先日みなとみらいへ行った時、新緑
の翡翠の様な緑をみて、「あぁ初夏が来た。俺は桜より新緑が好きだなぁ」と思いました。初夏、ナンバーガールに言わせれば"気付いたら俺はなんとなく夏だった"といった具合でしょうか。季節は廻り、今年も春が終わったのですね。今日から大型連休に入られた方もいらっしゃるかもしれません。荒吐も終わり、桜前線も札幌を越え、今年の春の日も逝きつつあります。
私は夏が大好きな人間なのですが、去年初めて秋の燃えるような落日と落葉が好きになったように今春、春の冷気が心地よく感じました。花冷えなんて美しい言葉がありますが、春は、肌寒いですね。その中にかじかんだ手を温め、やうやう来たる夏の兆しを潜在させる春の日。今年の春は殊に寒かった覚えがありますが、その皮膚感覚が霧散してしまわないうちに、春の冷気と温かみを伝える音楽で、このblogに春の記憶を刻み込んでおきたいなと筆を取りました。
このエントリでは2つの音楽を取り上げたいと思います。
Grandma Lo-Fi sampler (Sigríður Níelsdóttir)

まず一つはグランマ・ローファイ。アイスランドのレイキャビクで暮らしていたおばあちゃんが60後半から音楽に目覚め、70から多重録音を初め息を引き取るまでプライヴェートミュージックを創り続けた逸話、
ローファイおばあちゃんは映画にもなりました。このSoundcloudのサンプル音源も、テープのガチャっガチャっとしたブリッジも含め、穏やかに過ぎる健やかな春の日、あるいは雪解けの光を思わせてくれます。なんか青春っぽいかんじもちょっとして、すごく好きです。この音。
『渋響』pH:6.0/オープニング・御宿多喜本Live〜臨仙閣ノーカット完全版そしてもう一つは毎年信州渋温泉で4月に開かれている電子音楽の祭り、渋響でのパフォーマンス。これもでっら良いです。伝統的な神事の様なたたずまいと、現代の感性の音が交わって、霊性な力の場が生じています。個人的にはこんなエッセンスを東京五輪に持ち込んで欲しいなぁとふと思ったのですが、今の感じだとバブルの爛熟したマッチョなTOKYO2020になりそうなので無理かなぁなんて思います。
実際、この雰囲気はまだまだ寒い4月上旬の長野の空気があってこそでもありますものね。
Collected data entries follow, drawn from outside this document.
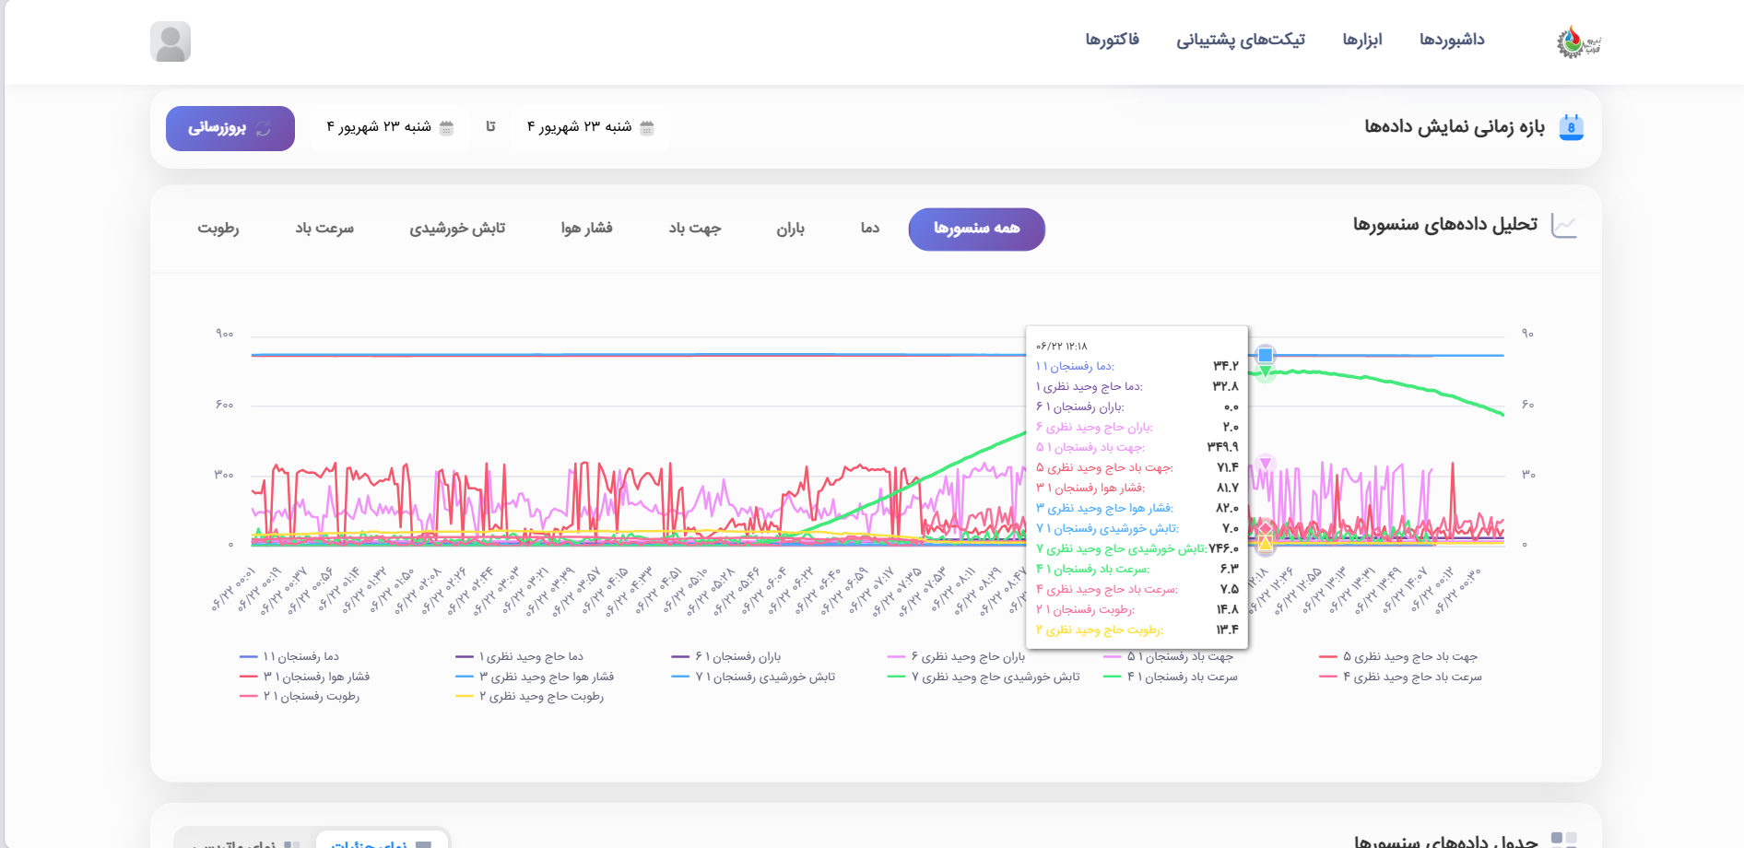The image size is (1744, 848).
Task: Show the همه سنسورها view
Action: [976, 229]
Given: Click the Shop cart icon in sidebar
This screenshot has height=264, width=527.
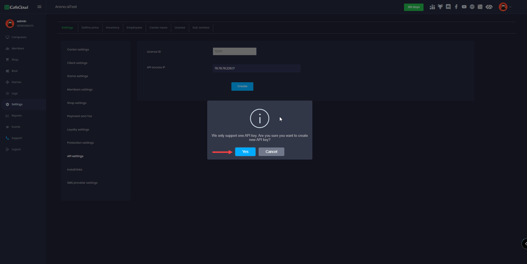Looking at the screenshot, I should [7, 60].
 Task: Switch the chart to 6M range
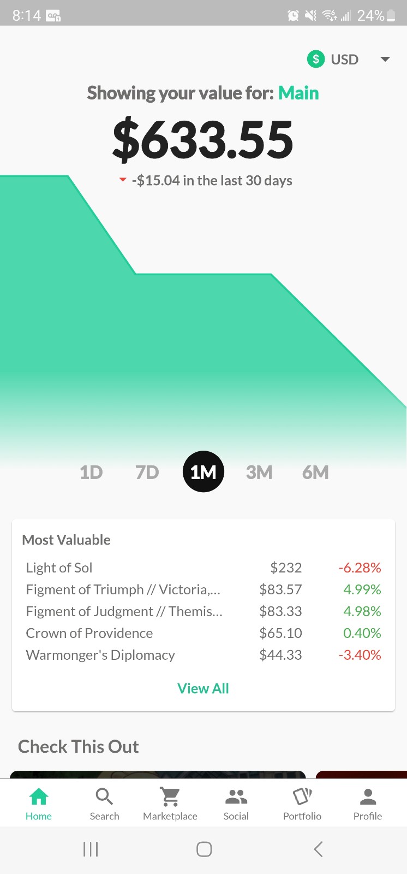point(315,472)
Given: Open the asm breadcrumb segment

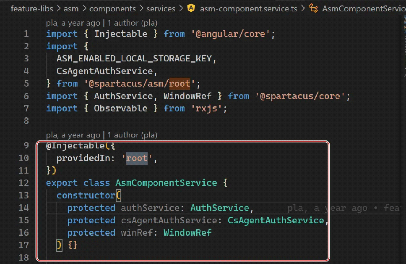Looking at the screenshot, I should pos(71,8).
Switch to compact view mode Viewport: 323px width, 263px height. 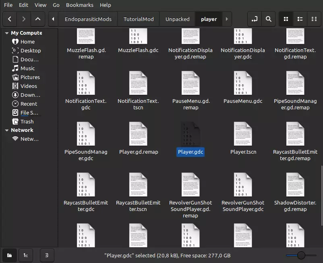coord(314,19)
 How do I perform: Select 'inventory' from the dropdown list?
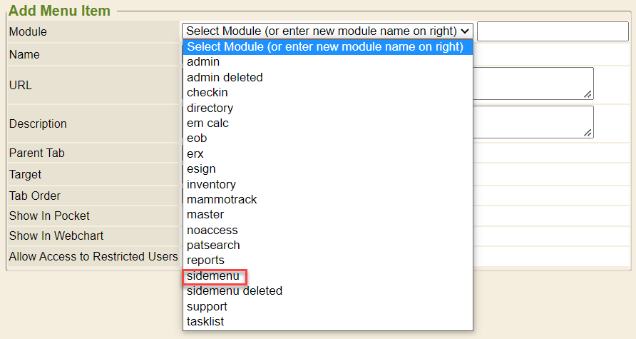pyautogui.click(x=211, y=184)
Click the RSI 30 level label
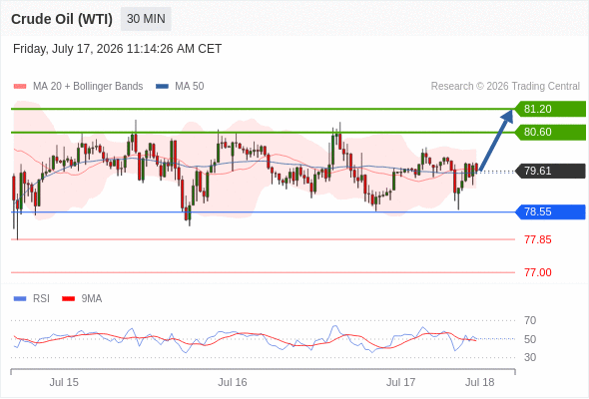The height and width of the screenshot is (399, 589). (x=530, y=357)
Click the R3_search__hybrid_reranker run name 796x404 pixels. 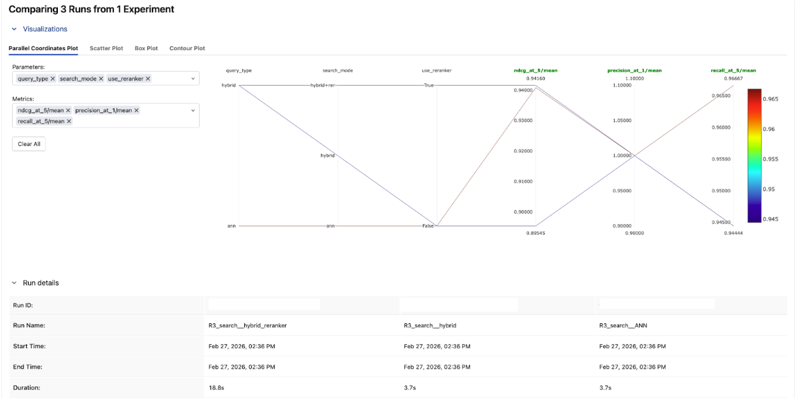pos(247,325)
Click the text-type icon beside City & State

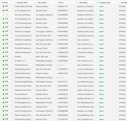pos(36,3)
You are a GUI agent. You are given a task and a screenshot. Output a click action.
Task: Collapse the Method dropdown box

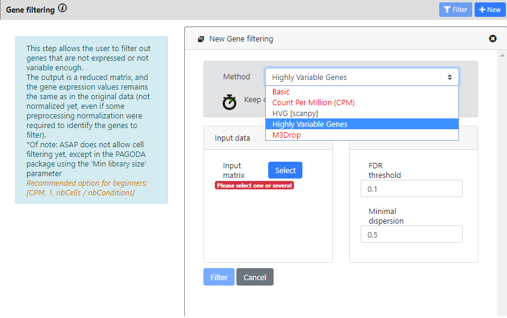[x=362, y=77]
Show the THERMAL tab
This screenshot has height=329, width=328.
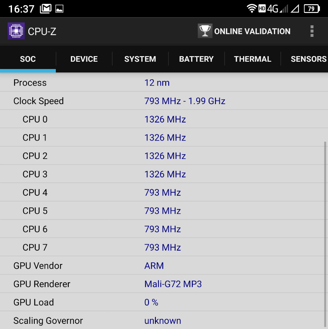pos(252,59)
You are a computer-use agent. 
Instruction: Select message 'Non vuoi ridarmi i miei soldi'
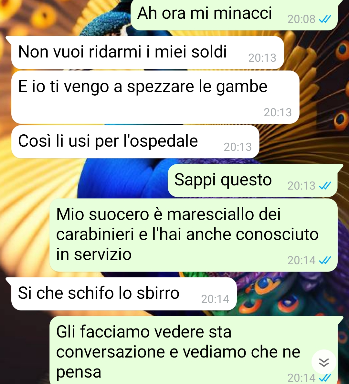tap(148, 53)
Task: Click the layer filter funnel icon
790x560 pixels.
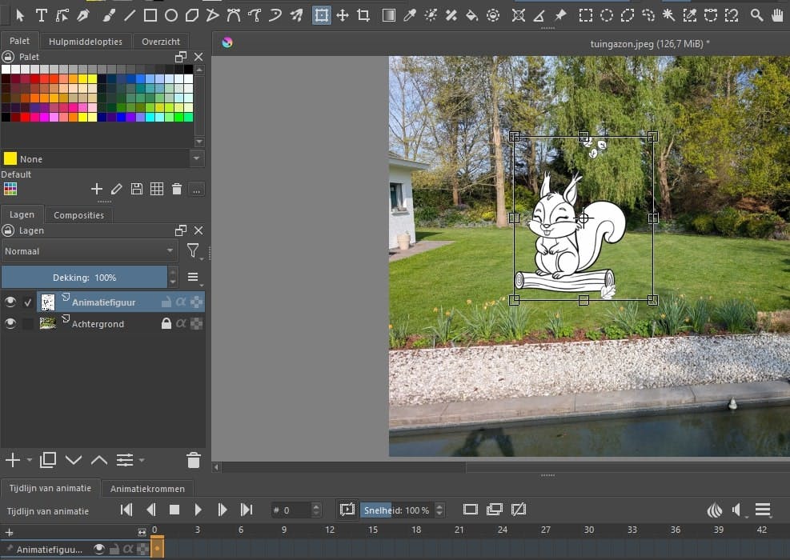Action: [193, 251]
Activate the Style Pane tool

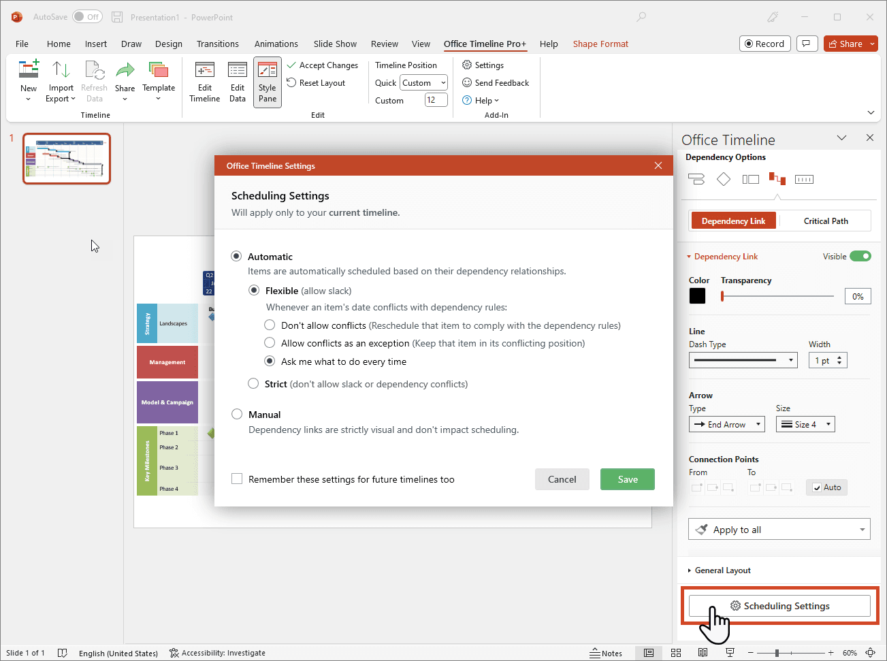click(267, 82)
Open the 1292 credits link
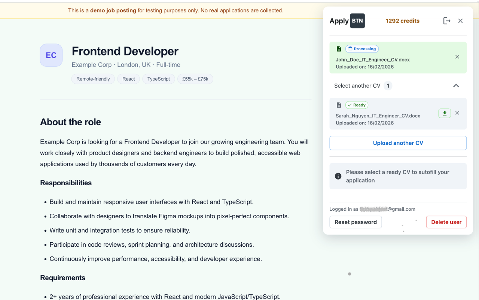The height and width of the screenshot is (300, 479). [x=402, y=21]
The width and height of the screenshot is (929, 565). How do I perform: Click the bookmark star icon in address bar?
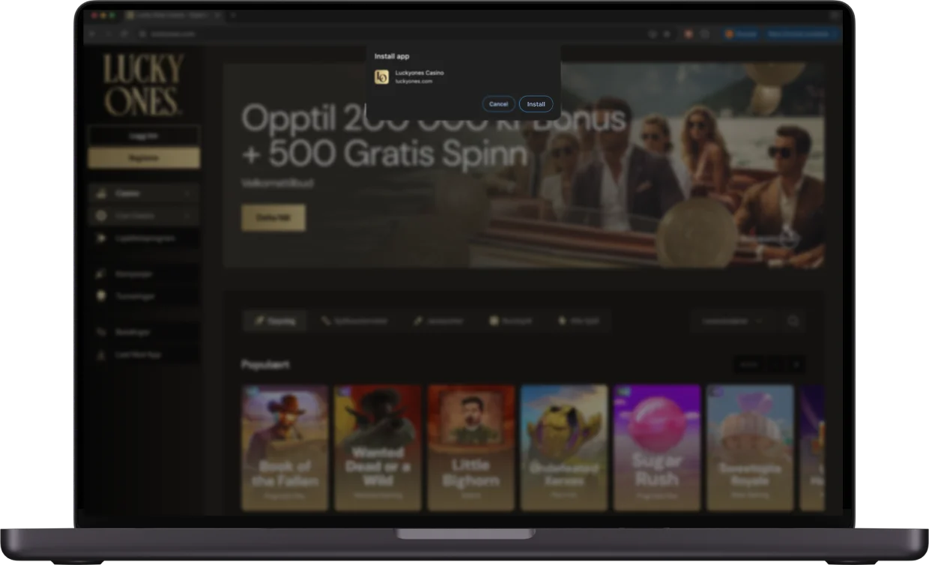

音の響きにも彼の地の冷涼な風が通っているように感じます。
春の日の音楽は、しゃきっと冷たくて、じんわり体を温めてくれるような心地よさがあり、優しさの中にちょっと厳しさがあるのが、なんかいいなぁと思います。これから始まる夏の、いい加減な感じも大好きなのですけどねw気がつけば鳥が鳴き、もう5時か。朝が来ました。新しい1日の始まりにこの2つの楽曲群を聴くと、初春、元旦の朝の様な気持ちで1日を始められるかも。
自分的には2月3月くらいまではなかなか2015年という時間の区切りに慣れてなかったのですが、あぁ2015年にも慣れてきたなぁと想ったらもう1/3が終わっているという(苦笑
光陰矢のごとし。残り251日を、善き日にしていきたいですね。流れを創って送り出してくれた春に感謝。